Automated SSL verification token workaround?

Good morning,

My team and I are attempting to set up an SSL certification via HubSpot’s automated SSL verification process, which in turn uses Let’s Encrypt. We have been unsuccessful in doing so thus far because our current security layer is preventing Let’s Encrypts automated crawler from accessing the page.

We are hoping there may be a way to manually validate a challenge redirect without us having to remove our current server protections?

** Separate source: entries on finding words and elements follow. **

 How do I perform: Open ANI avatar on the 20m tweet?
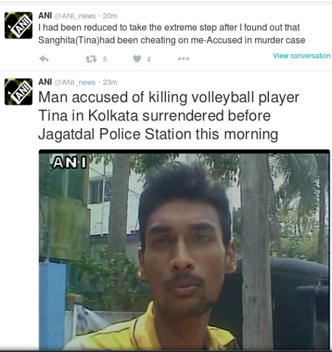[x=18, y=25]

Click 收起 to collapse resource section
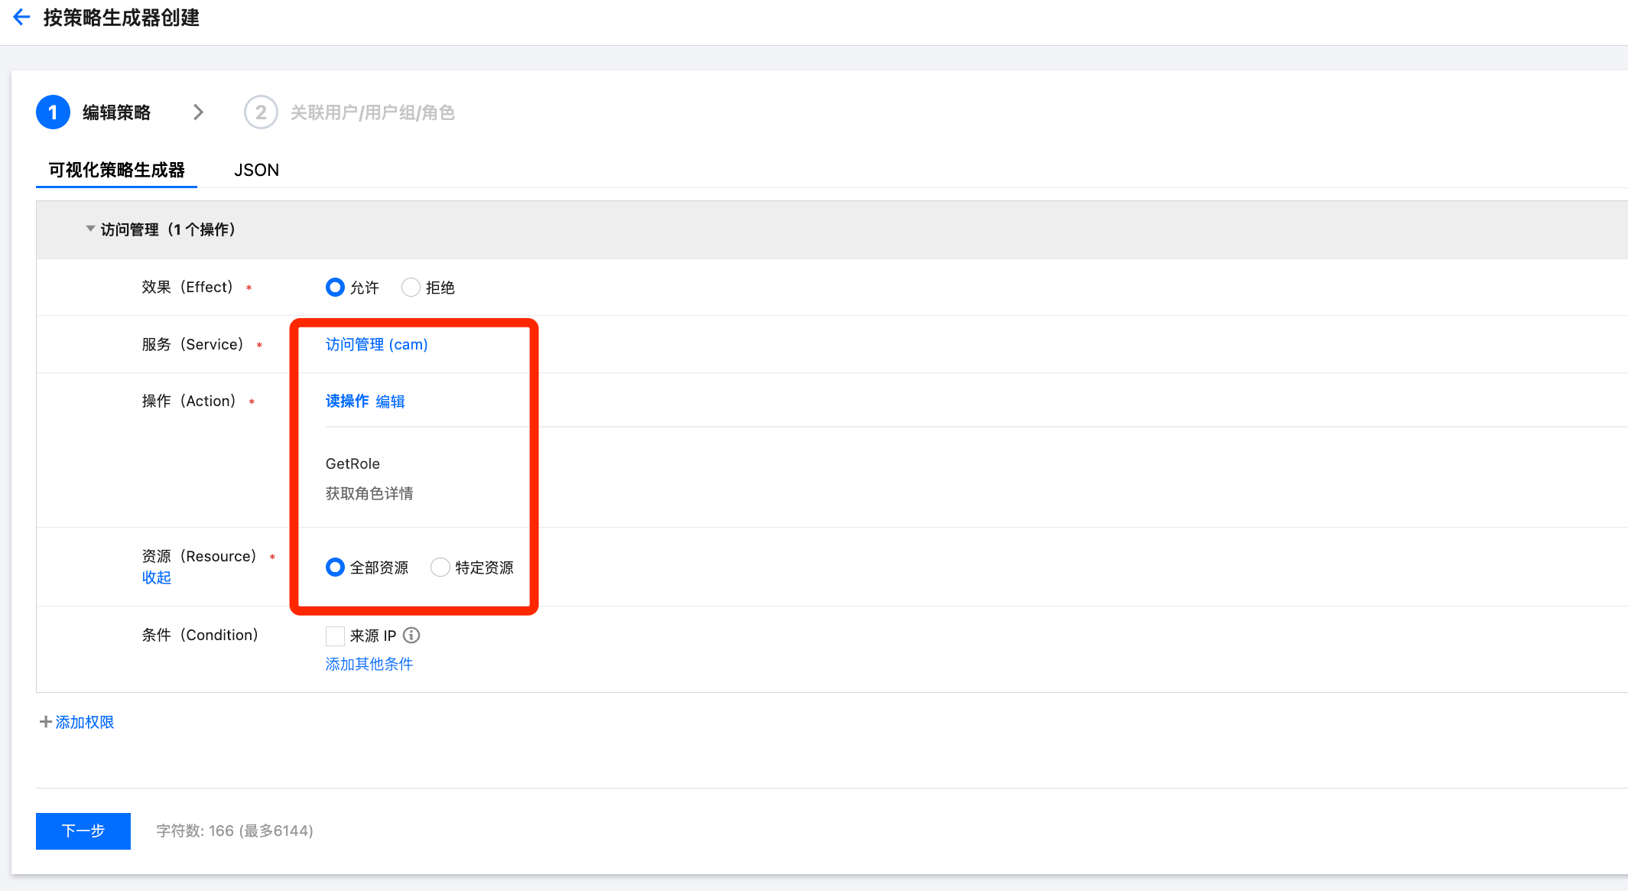click(x=156, y=577)
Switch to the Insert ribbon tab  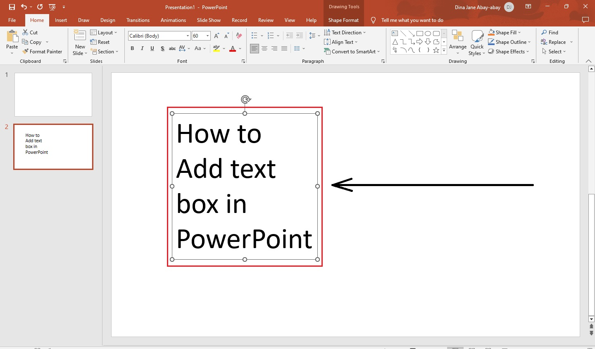[x=61, y=20]
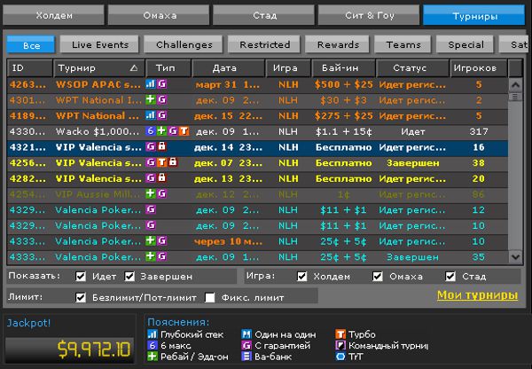
Task: Enable the Фикс. лимит checkbox
Action: tap(210, 297)
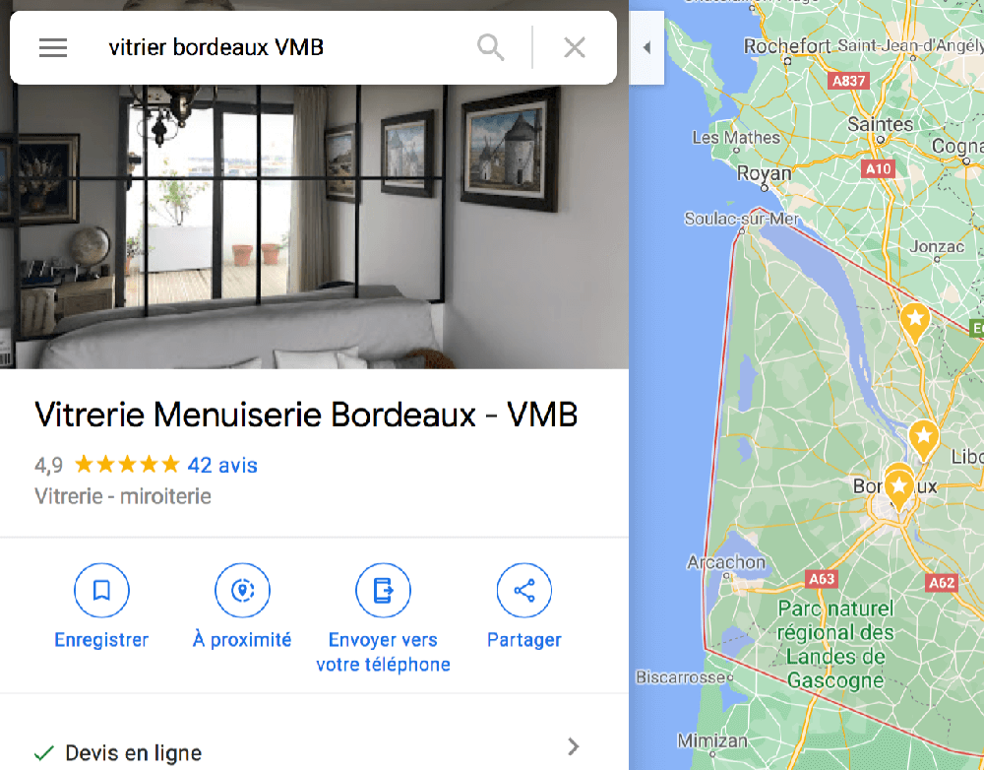
Task: Click the five-star rating display
Action: (x=127, y=465)
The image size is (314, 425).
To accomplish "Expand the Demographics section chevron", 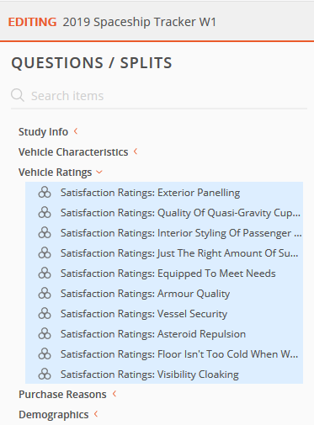I will tap(96, 414).
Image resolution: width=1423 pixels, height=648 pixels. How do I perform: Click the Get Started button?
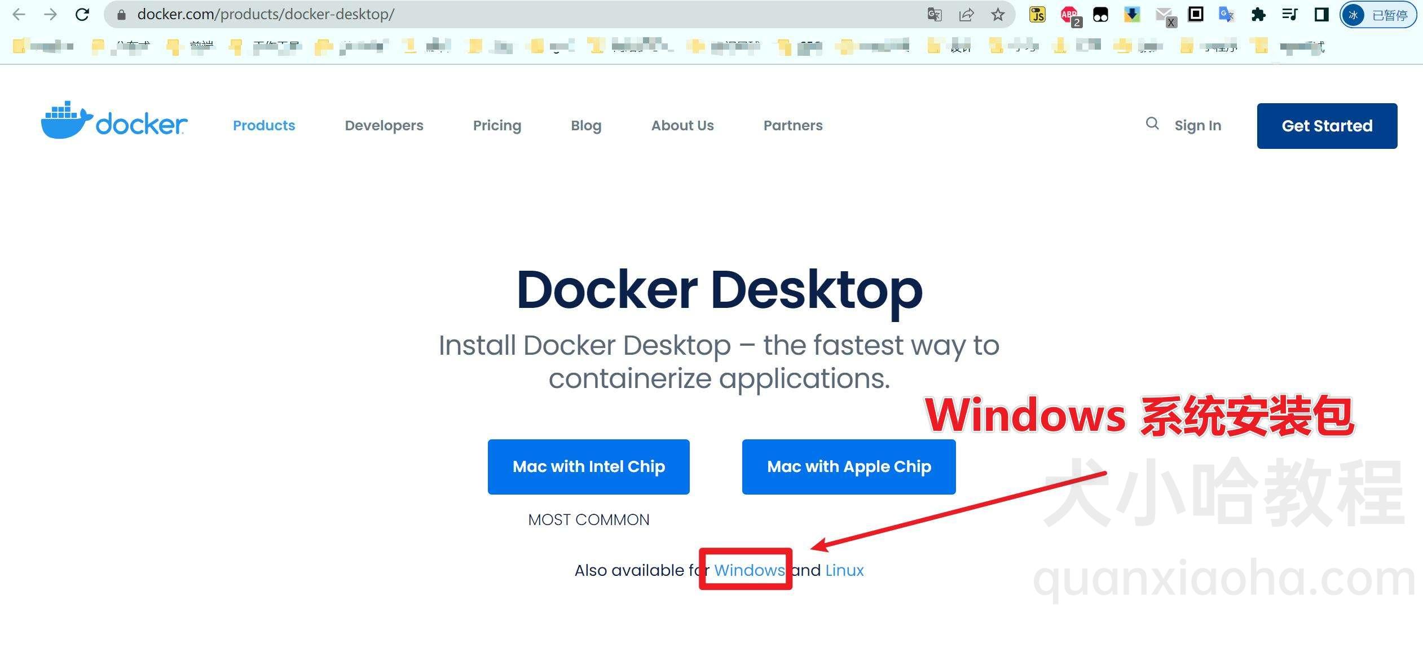[1327, 126]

My domain is: www.cybereason.com

Hi @asa.curry,

There’s virtually nothing manual in Let’s Encrypt’s infrastructure from the Let’s Encrypt end. That’s the main reason that Let’s Encrypt is able to scale to issue almost 150 million certificates for free. :slight_smile:

There are three different supported challenge methods. One of them requires you to accept inbound connections on TCP port 80 (from any IP address, it is not supported to whitelist or block some IP addresses); another requires you to accept inbound connections on TCP port 443 (again, from any IP address); the third requires you to create a specified DNS TXT record in your DNS zone. People who have firewalls or IDSes that don’t accept the inbound connections from the first two methods often succeed with the third method, which is called the DNS-01 challenge.

These are the only options for proving your control over a domain name to get a Let’s Encrypt certificate.

Thank you for the quick reply! I will look into the third option that you mentioned.

Thank you again for your help.

This topic was automatically closed 30 days after the last reply. New replies are no longer allowed.